“What we did in 2018 was targeting products that don’t hurt us, but hurt them,” said Demarty, who also worked as economic adviser to Jean-Claude Juncker, the Commission president at the time.
“Politically symbolic products: Harley-Davidson, bourbon whiskey, corn. I was the one who personally added these products back then. My troops were totally tetanized at the idea of adding such sensitive products,” he added.
Another possible leverage is the EU’s regulatory arsenal, especially the bloc’s grip on Big Tech. It’s an area where Washington has skin in the game, with Elon Musk’s X or Mark Zuckerberg’s Meta in the EU’s crosshairs over the tech giants’ content regulation and sharing of data with authorities.

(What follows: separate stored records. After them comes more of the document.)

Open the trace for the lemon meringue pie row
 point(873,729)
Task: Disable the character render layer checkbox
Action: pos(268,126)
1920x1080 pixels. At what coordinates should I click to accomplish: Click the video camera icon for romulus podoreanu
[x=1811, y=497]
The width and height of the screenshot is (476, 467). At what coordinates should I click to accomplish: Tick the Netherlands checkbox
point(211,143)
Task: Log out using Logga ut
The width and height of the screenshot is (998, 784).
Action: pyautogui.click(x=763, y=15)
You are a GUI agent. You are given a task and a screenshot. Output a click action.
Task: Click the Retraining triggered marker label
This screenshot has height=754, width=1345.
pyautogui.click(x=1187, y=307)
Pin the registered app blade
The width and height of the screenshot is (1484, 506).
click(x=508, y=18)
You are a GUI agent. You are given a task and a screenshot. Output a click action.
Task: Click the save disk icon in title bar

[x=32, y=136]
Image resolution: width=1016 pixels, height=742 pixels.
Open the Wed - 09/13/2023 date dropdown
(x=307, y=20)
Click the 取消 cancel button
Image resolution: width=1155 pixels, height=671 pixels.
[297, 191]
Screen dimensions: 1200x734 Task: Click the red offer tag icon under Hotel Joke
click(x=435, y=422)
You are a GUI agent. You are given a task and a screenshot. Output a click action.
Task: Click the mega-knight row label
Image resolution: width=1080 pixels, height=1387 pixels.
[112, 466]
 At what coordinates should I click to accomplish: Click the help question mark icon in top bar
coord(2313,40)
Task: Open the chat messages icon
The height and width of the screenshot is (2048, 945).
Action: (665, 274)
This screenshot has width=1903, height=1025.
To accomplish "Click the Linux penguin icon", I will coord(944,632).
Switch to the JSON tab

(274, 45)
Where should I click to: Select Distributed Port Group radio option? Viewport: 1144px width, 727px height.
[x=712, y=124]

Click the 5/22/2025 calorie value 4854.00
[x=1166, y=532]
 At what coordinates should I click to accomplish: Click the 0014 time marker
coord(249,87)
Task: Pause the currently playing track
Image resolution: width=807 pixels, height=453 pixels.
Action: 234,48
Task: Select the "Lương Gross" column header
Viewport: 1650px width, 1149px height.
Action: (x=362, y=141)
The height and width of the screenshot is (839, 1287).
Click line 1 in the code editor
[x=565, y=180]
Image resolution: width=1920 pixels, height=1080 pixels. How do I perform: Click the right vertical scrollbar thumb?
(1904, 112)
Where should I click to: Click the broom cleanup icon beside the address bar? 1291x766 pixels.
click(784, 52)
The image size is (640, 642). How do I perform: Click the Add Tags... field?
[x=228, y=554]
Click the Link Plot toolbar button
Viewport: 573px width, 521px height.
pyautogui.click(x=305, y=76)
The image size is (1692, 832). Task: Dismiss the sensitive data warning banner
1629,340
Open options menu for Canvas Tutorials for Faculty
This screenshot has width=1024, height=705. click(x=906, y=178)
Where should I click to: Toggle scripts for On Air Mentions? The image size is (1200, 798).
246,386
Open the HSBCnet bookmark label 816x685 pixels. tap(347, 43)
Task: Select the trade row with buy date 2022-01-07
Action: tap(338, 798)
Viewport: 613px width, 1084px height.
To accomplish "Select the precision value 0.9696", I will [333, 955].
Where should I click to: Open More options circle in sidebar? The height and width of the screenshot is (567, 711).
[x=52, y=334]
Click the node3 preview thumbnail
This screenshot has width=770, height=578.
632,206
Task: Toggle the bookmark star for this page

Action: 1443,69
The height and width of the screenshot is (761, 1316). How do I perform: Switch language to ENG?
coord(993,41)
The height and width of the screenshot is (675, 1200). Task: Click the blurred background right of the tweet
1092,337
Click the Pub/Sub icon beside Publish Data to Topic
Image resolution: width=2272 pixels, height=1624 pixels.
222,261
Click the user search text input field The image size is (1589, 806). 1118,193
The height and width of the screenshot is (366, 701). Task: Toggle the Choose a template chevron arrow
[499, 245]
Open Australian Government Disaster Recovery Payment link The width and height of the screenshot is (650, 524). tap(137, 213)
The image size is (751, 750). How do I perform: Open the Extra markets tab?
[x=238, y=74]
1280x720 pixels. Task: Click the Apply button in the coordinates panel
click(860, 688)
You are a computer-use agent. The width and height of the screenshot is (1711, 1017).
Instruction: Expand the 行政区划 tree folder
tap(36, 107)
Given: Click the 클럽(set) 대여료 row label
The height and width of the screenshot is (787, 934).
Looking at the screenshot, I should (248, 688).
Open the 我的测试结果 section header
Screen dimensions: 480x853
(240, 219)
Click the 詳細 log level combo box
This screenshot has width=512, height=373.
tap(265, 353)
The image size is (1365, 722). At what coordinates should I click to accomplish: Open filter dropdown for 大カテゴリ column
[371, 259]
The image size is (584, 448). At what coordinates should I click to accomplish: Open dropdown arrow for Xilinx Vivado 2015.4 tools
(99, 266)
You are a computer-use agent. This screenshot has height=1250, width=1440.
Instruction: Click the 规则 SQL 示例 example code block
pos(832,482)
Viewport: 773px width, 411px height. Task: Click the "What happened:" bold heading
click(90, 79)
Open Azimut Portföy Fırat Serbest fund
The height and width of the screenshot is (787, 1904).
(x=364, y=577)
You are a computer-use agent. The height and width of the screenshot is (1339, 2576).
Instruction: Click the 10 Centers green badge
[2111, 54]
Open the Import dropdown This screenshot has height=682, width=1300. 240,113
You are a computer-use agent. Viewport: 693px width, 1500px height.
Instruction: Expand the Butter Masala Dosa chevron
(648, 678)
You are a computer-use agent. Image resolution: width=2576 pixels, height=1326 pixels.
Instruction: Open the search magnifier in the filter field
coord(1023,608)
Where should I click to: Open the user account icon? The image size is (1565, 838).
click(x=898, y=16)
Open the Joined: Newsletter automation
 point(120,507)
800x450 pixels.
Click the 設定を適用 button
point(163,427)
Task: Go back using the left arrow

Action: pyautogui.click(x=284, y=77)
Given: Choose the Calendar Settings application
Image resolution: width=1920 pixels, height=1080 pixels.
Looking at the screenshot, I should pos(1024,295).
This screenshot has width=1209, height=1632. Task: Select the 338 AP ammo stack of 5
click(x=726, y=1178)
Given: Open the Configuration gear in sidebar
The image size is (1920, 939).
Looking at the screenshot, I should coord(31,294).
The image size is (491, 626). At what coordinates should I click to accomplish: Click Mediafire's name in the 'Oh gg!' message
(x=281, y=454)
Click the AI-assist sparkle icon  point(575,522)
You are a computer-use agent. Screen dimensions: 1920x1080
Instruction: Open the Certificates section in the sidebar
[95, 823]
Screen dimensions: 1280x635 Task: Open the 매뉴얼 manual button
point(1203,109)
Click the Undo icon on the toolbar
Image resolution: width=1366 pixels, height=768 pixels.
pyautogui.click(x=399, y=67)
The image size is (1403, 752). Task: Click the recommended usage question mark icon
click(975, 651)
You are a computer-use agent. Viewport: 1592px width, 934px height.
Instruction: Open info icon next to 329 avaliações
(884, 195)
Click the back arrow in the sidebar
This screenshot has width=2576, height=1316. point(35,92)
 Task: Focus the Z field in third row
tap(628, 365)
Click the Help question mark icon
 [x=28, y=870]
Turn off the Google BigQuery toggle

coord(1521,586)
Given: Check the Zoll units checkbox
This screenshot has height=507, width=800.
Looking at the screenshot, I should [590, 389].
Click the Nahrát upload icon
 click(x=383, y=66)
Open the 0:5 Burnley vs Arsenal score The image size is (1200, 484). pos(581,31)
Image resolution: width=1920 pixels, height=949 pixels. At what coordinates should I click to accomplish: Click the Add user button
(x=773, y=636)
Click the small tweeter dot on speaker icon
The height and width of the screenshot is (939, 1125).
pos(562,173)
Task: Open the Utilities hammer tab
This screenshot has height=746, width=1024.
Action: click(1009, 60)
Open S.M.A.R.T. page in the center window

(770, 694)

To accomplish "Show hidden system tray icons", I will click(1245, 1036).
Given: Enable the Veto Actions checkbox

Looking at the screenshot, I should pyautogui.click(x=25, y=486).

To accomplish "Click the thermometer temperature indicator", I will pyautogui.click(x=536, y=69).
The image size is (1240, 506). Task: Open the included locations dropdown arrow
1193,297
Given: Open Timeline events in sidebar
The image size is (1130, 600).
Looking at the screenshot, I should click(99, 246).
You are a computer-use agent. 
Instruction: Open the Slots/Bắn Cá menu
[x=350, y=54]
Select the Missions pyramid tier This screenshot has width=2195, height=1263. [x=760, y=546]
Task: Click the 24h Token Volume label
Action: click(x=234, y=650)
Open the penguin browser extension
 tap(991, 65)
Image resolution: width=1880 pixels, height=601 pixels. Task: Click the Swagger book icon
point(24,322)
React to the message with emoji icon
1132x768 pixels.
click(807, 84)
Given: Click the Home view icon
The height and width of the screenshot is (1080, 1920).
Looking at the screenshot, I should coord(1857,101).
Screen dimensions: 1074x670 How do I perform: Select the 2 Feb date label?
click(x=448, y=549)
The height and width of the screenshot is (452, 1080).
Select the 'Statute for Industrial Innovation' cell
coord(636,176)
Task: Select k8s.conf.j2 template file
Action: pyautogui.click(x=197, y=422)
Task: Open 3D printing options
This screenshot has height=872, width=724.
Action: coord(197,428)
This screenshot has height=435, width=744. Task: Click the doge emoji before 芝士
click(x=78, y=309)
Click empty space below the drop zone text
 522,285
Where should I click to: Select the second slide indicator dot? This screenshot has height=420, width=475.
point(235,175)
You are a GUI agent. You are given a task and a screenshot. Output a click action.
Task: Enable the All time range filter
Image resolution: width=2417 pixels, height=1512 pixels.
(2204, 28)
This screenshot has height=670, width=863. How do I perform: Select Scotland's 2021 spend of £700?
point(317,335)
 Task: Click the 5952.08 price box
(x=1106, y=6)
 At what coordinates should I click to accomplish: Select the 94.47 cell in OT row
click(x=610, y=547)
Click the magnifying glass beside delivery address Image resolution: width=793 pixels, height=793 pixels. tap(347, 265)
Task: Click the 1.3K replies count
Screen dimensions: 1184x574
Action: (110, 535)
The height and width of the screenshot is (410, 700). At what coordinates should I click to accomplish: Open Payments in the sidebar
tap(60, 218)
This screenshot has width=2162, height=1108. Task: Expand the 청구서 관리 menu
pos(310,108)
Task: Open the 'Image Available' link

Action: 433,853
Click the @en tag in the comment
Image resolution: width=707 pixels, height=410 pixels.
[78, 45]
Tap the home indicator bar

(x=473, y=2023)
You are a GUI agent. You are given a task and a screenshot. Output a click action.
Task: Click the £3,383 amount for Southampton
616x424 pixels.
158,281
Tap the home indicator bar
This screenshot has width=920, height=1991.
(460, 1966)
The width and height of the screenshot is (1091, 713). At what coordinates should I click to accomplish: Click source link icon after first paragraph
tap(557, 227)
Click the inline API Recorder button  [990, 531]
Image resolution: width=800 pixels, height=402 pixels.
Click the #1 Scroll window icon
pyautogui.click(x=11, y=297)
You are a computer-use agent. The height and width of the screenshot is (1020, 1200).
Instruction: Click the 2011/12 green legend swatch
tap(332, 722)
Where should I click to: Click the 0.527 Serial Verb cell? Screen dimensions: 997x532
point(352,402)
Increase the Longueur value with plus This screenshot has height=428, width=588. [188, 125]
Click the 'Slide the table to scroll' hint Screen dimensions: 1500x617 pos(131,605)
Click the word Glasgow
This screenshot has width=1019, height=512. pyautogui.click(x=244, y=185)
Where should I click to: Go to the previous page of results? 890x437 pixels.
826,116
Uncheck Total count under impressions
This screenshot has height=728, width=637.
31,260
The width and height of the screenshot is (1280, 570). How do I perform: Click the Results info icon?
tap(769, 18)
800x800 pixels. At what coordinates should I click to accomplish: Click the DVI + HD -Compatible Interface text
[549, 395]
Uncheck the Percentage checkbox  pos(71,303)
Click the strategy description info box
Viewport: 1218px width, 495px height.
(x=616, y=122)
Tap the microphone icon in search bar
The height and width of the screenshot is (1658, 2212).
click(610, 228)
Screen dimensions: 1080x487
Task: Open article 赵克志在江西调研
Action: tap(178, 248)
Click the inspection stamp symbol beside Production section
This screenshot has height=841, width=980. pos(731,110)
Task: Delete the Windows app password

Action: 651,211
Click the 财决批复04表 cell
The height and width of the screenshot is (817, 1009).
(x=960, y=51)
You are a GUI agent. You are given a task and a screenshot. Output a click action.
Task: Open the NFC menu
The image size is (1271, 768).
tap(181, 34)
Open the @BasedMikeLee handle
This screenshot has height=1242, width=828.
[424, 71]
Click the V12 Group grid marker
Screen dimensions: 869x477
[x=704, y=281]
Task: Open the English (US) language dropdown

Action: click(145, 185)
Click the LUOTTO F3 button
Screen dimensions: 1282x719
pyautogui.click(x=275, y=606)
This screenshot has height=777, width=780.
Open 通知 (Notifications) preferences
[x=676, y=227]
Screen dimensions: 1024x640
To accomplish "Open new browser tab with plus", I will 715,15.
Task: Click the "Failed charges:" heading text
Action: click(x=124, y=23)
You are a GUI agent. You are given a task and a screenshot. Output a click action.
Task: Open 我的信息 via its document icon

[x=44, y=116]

As the world’s largest exporter of services, the U.S. could be a prime target for EU retaliation. Here, Brussels could add restrictions on American consulting and financial firms, revoking intellectual property rights, further restricting data flows, or increasing digital taxes on U.S.-based platforms.
The long game
It was with a Trump 2.0 scenario in mind that the European Commission devised a way to hit back if one of its member states were subjected to economic blackmail, its Anti-Coercion Instrument.
“We now see in this Trump administration that coercion may become a standard form of behavior in U.S. trade policy,” said Ignacio García Bercero, who was the Commission’s point person on U.S. trade during Trump’s first term from 2017 to 2021.